» Task description: Show each line of the rows below that contains the string "Viewport". Case counts.

## begin

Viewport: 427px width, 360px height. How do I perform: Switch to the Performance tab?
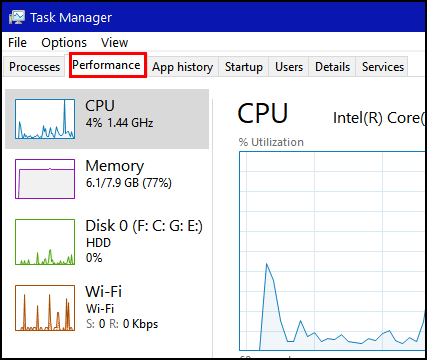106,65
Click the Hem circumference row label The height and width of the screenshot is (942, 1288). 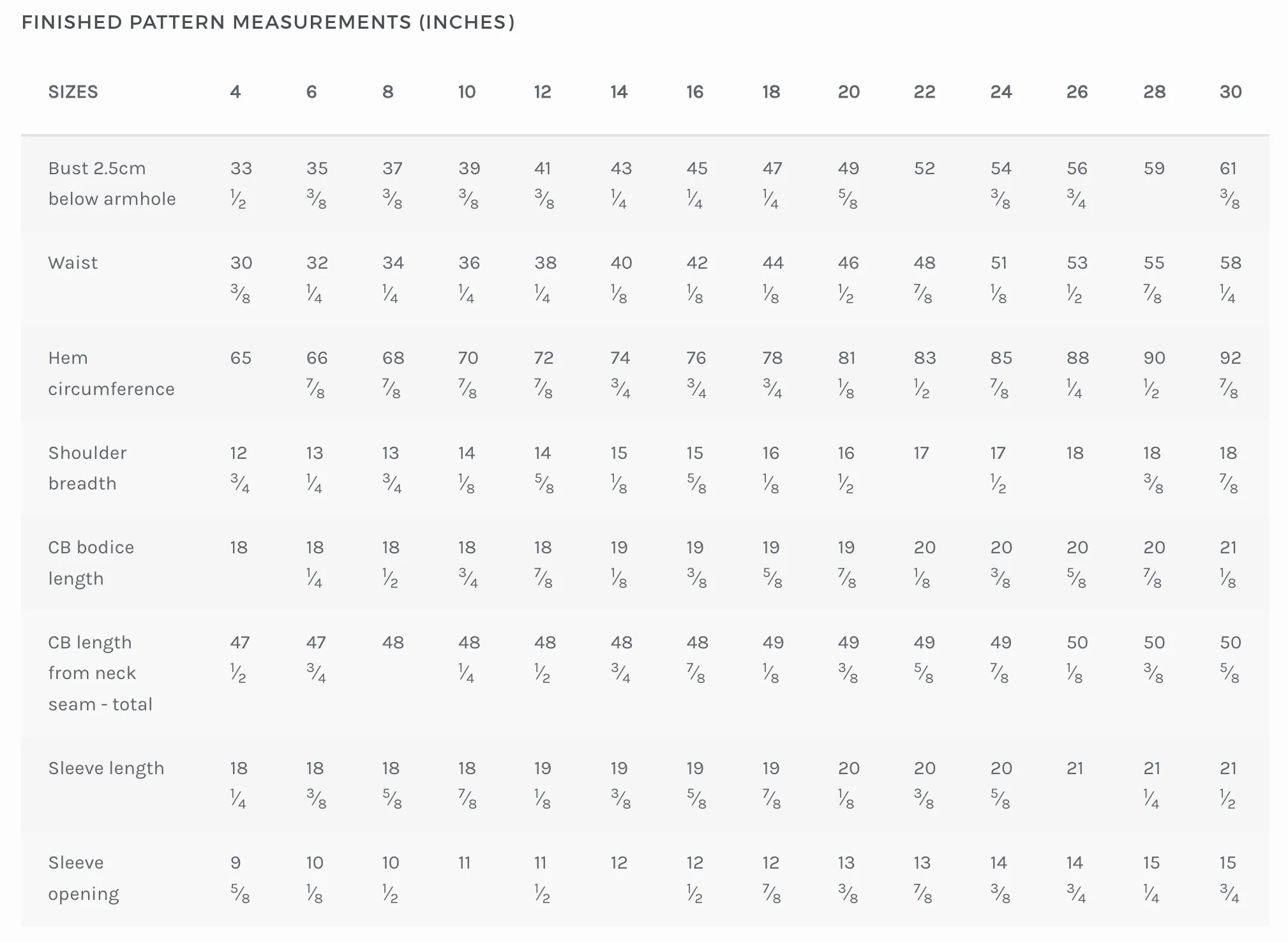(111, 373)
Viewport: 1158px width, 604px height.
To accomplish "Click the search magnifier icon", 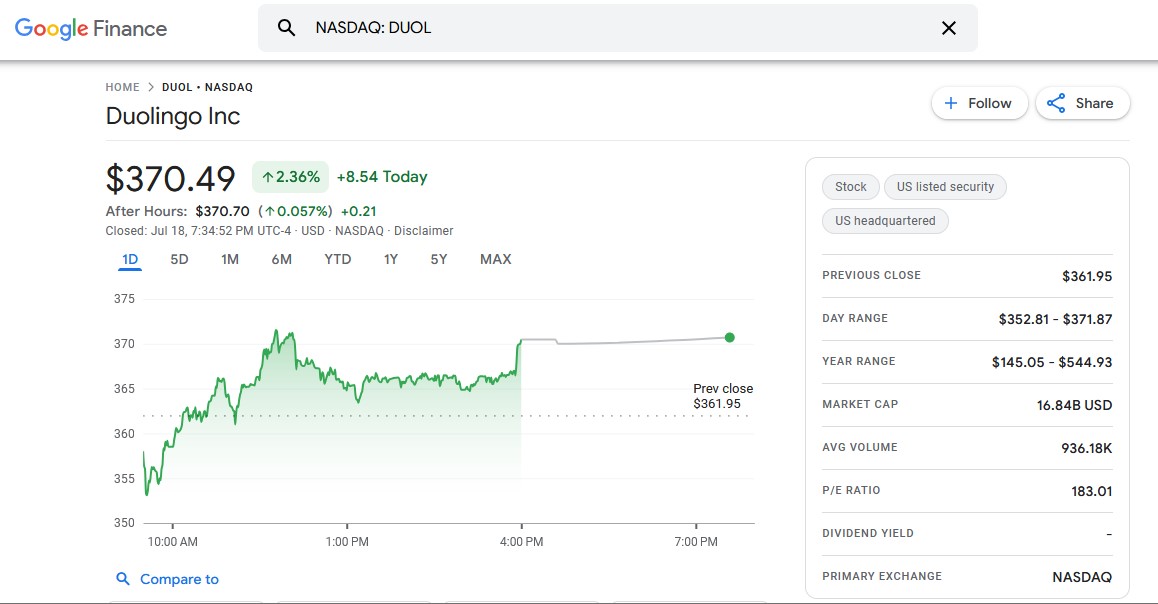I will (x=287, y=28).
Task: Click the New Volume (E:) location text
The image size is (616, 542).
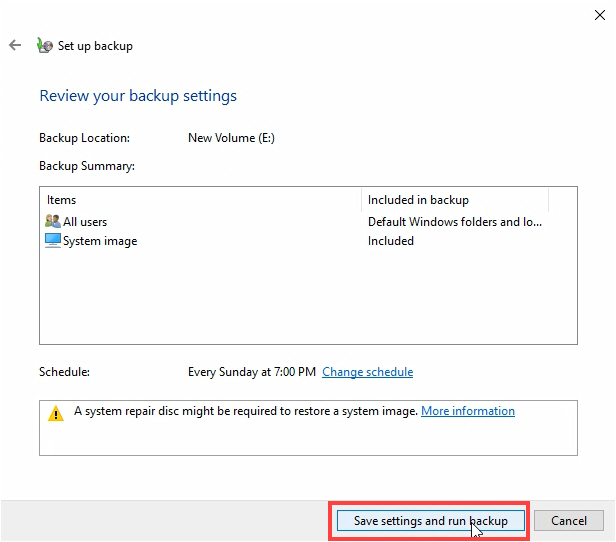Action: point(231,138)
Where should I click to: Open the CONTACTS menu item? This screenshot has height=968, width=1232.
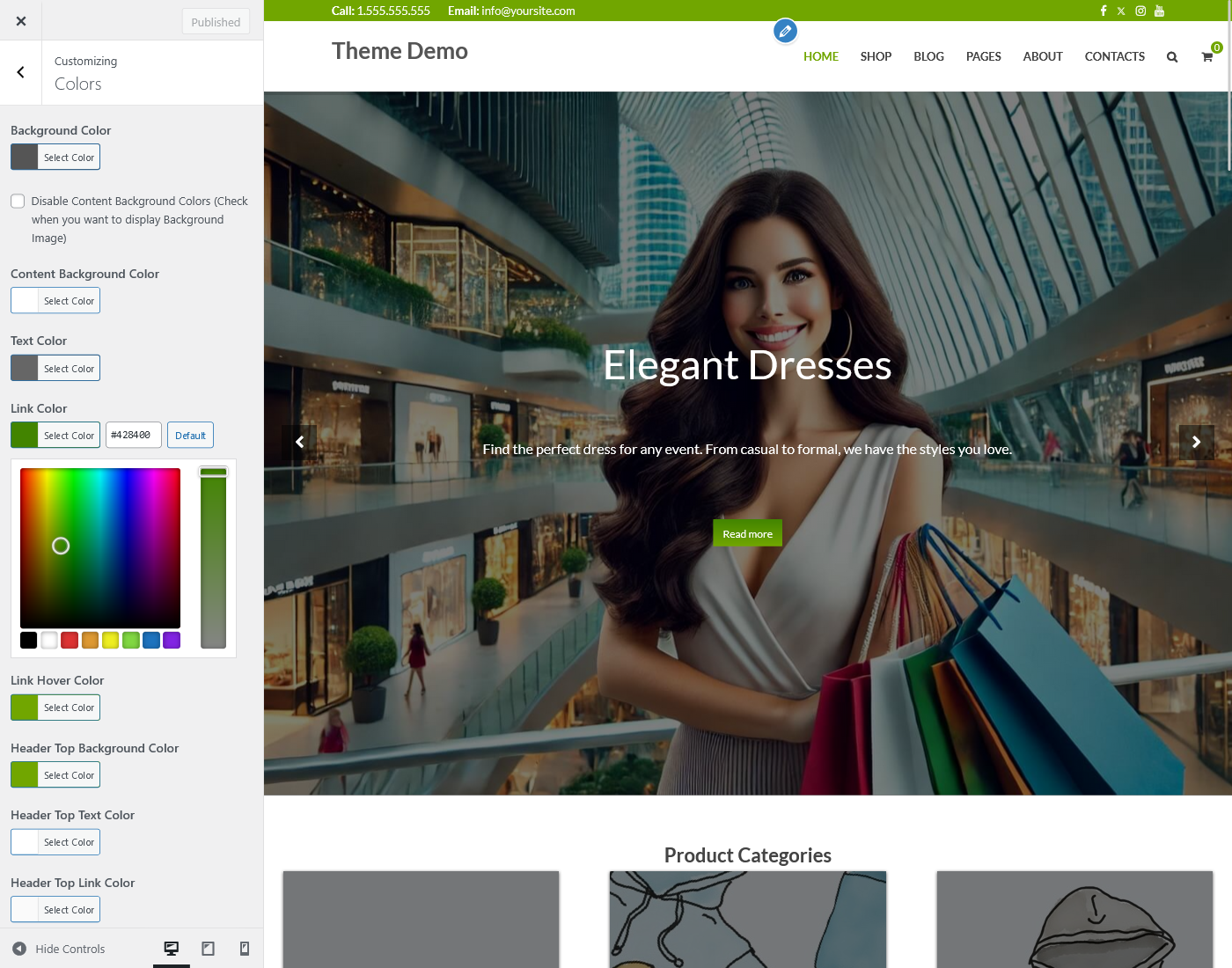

## end

» The reply:
Viewport: 427px width, 360px height. How do I perform: Switch to the Performance tab?
Viewport: 1158px width, 604px height.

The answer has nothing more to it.